おかげで、幸か不幸か、玄関ホールへ集まった生徒たちは、コテツの放つ圧に気圧されてか、パニック状態に陥ることもなく、ホールの隅へと追いやられる。
その中には、花音の姿も含まれていた。
だが、ホール内に張り詰めた異様な空気から、花音はアカツキに声を掛けることができず、人質の一部として、不安に身を震わせながらも、じっと状況を静観する。
一方、ホールの中央付近では、生徒たちと一定の距離を置く形で、本計画の首謀者ともいえる面々が集まっていた。

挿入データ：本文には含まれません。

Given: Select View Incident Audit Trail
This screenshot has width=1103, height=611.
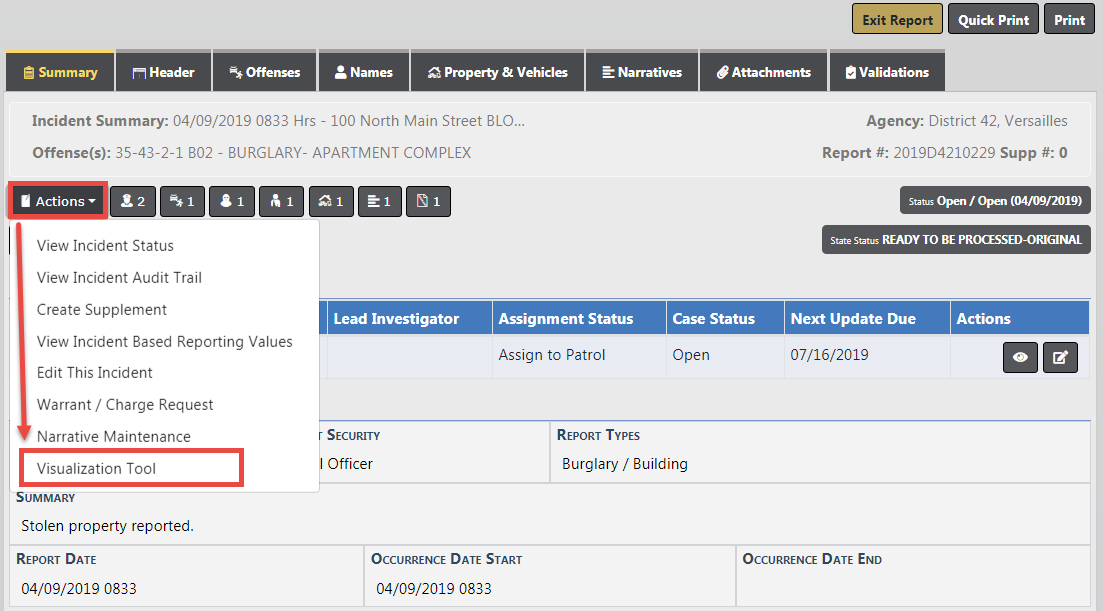Looking at the screenshot, I should pyautogui.click(x=119, y=277).
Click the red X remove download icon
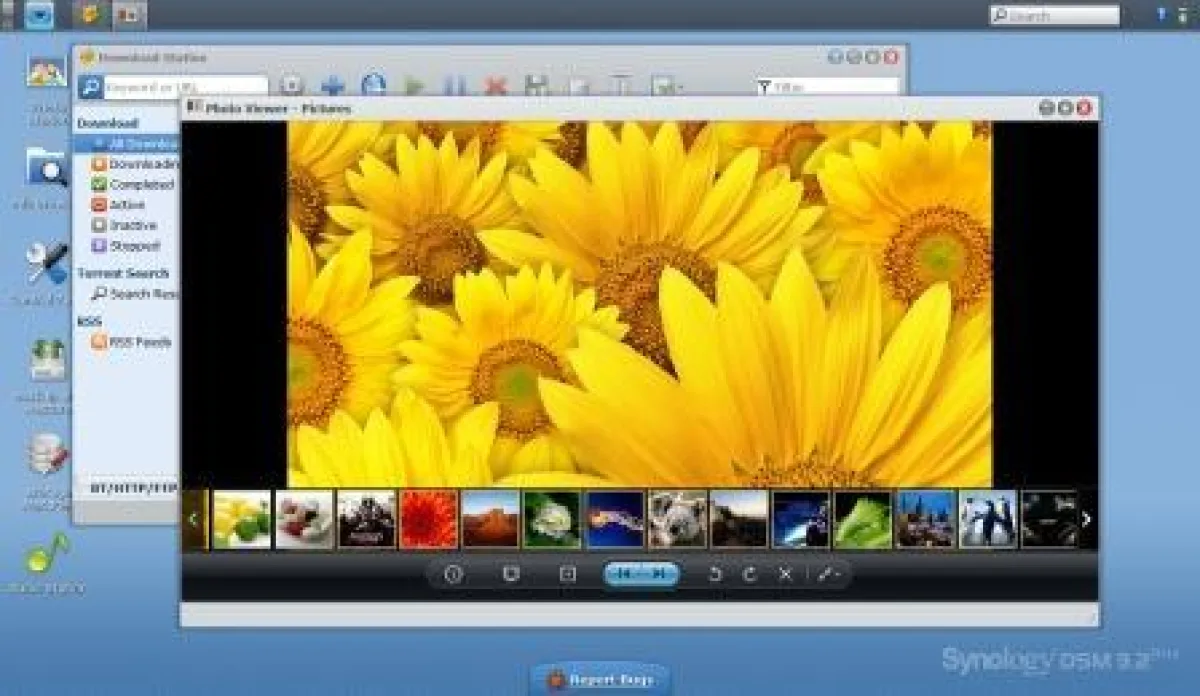The width and height of the screenshot is (1200, 696). click(x=495, y=86)
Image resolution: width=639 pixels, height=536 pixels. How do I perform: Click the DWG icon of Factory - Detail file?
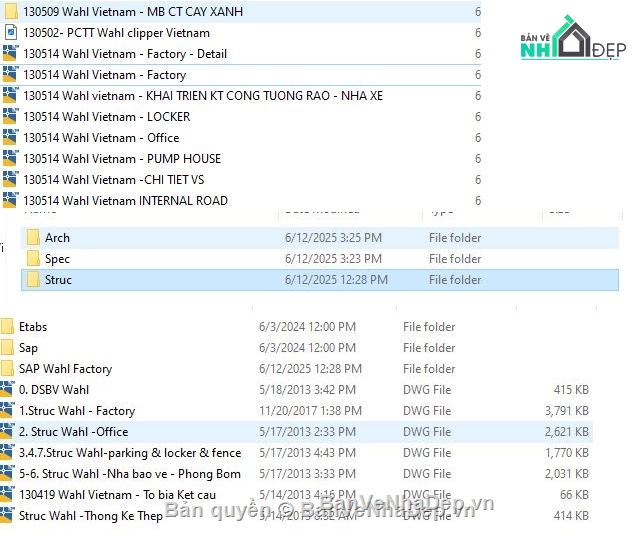tap(10, 54)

それでも、生徒たちが迂闊な行動を取れずにいるのは、少数とはいえ、人質を見張っている男たちの手には、コテツと同等の、殺傷能力の高い武器が握られていた為であった。
そんな状態であるにも関わらず、一部の生徒は、後先を考える余裕がないのか、あるいは自信過剰か、はたまた英雄願望を持っている人物であったのか、真意は不明であるが、当該の生徒は果敢にも一矢報いようと策を巡らせ、行動に移そうとする。
「くそっ……好きにさせてたまるかよっ」
普通の高校生にはできないこと、そして多くの大人であってもできないこと。
それを実際にできるのが、この美晴ヶ丘学園の魔法科に所属している生徒なのである。
ところが、いざ生徒が魔法を発動させるための呪文を唱えようとしたところで、黒服に身を包んだ、組織の代表ともいえる男――イミトはその気配をいち早く察知し、牽制するように、宣告をした。

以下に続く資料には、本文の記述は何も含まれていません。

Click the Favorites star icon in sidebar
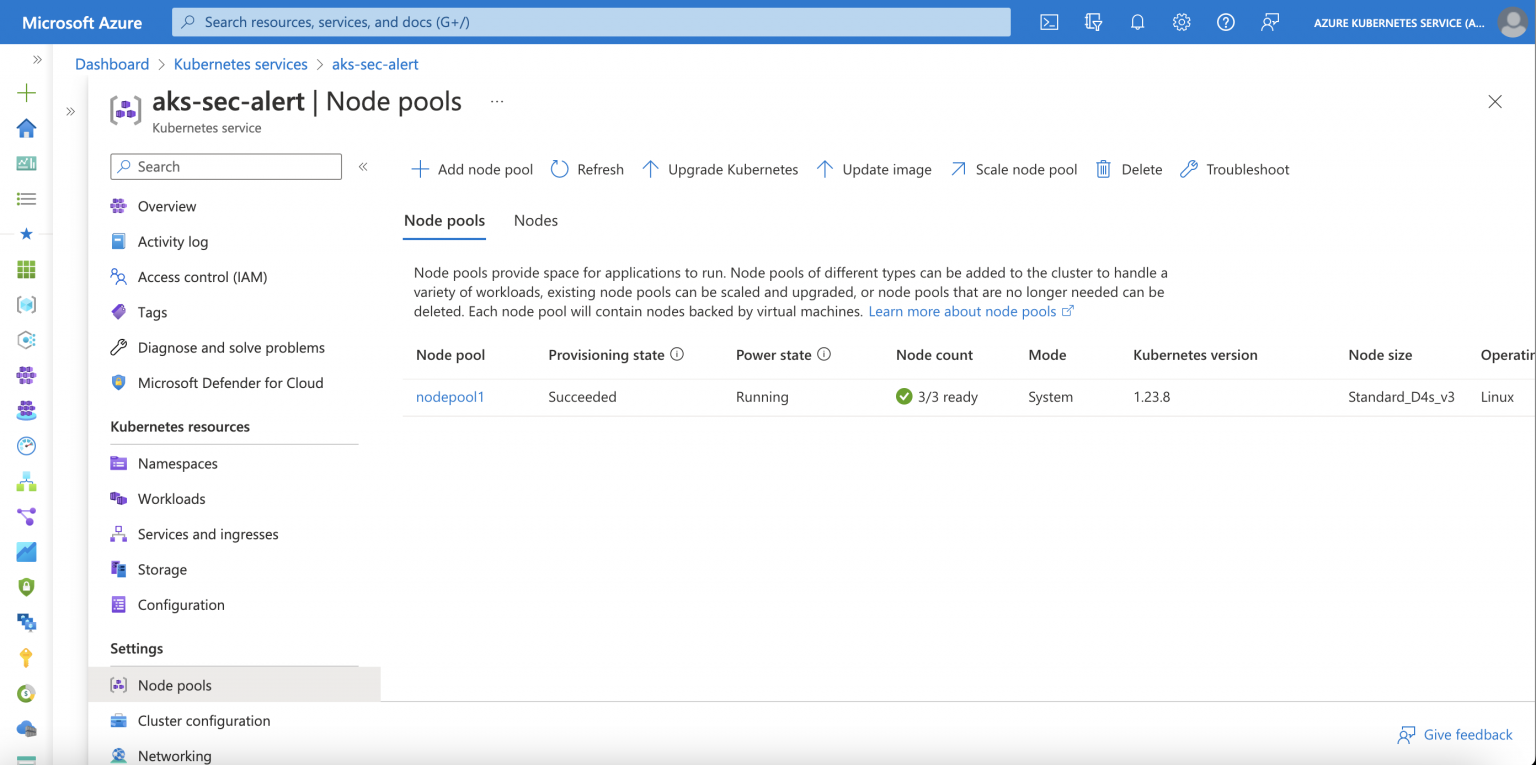 25,234
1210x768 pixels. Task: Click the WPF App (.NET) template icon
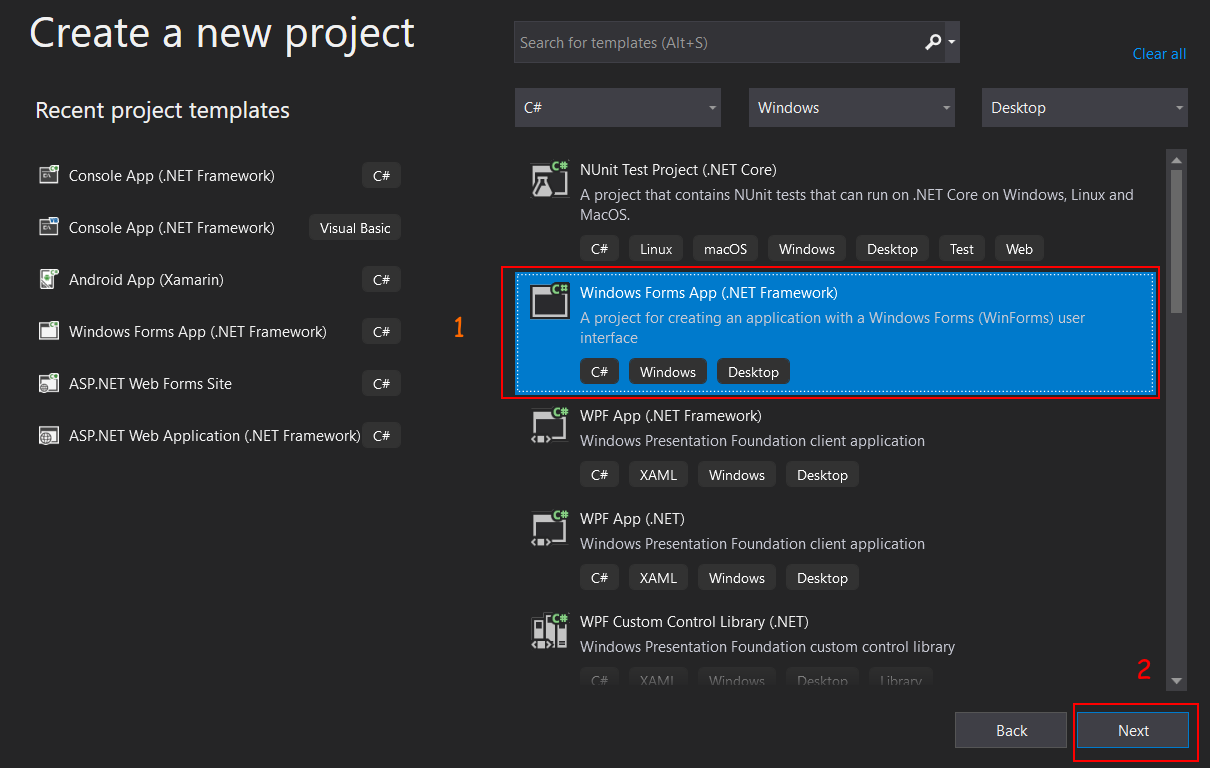click(x=549, y=528)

「先に言っておくが、魔法で何かしようだなんて考えても無駄だ。我々もそれを承知でこの場を選んだのだからな。それでも抗いたいというのなら止めはしない。ただ、その場合は現存する最強の魔法が、お前たちを焼き払うことになる」
「――最強の魔法?」
「それってどういうこと?」
「最強って会長のことじゃないの?」
イミトの口から放たれた、最強の魔法というワードに反応してざわめき立つ生徒たち。
しかし、イミトが彼らに対してそれ以上の回答を用意することはなかった。
結果、ホール内で生まれた小さなざわめきは、徐々に肥大していく。
「おい、イミト……どうする? 一度黙らせるか?」
「いや、大丈夫だ。奴らが来れば、こいつらもすぐに黙るだろう。変に騒いで、見せしめの為に死にたくはないだろうからな」
静粛をしようとするコテツを、淡々といなしながら、イミトは視線をホールの入口へと向ける。
そして、扉の向こうに目的の人物の影が見えたことを確認すると、わずかに口元を緩めて、小さく笑ったのであった。